▶ [TASK DETAILS] Check each line of the entries. Copy the ones that contain the string "size".

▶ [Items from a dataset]
──────────

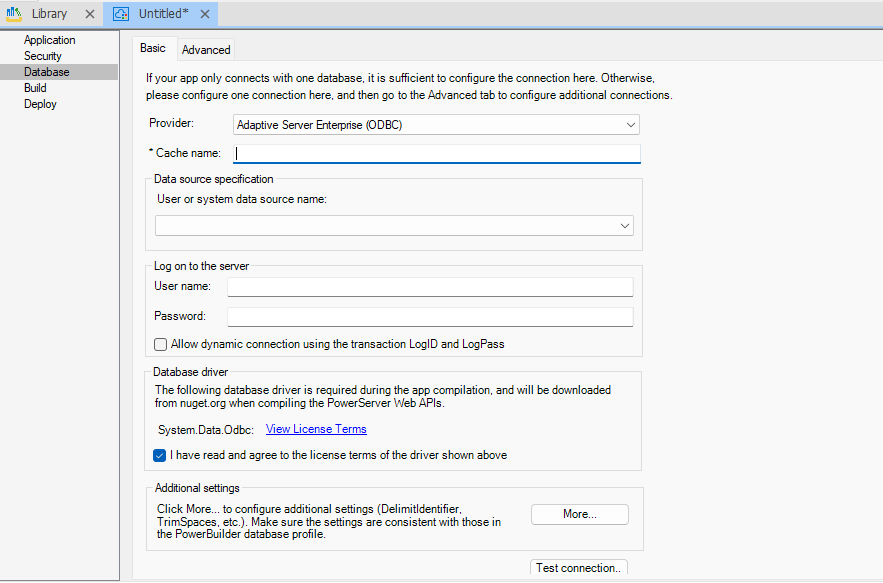Open the Deploy section
This screenshot has height=583, width=883.
pos(40,104)
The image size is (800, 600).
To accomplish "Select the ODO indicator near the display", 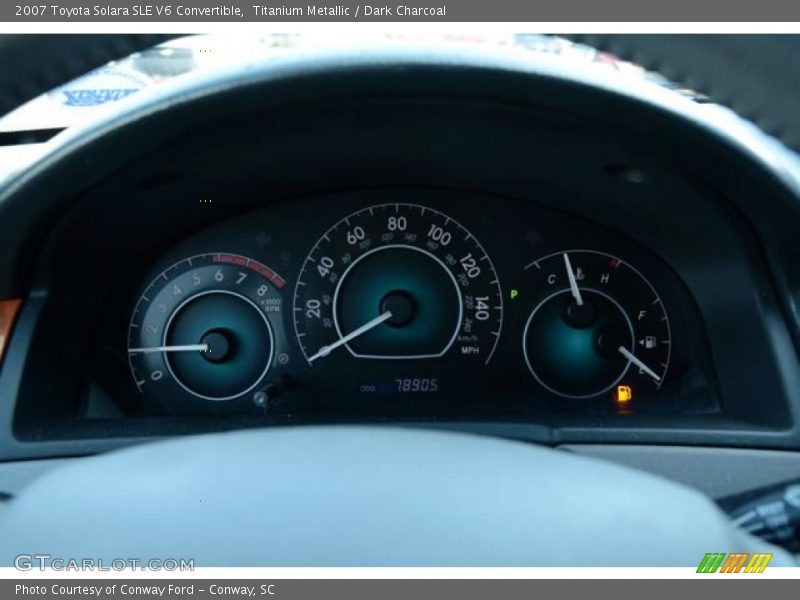I will coord(366,385).
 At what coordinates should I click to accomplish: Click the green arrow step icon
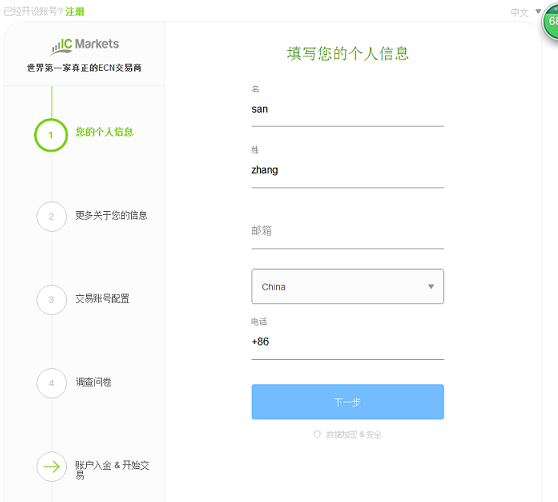(x=51, y=466)
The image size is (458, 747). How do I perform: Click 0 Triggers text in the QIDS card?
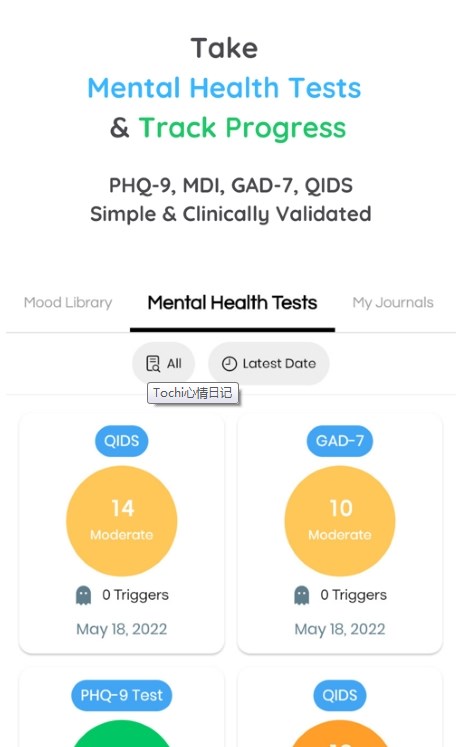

──────────

▶ [EXERCISE OUTPUT]
The image size is (800, 600).
The image size is (458, 747). How do I perform: Click 0 Triggers text in the QIDS card?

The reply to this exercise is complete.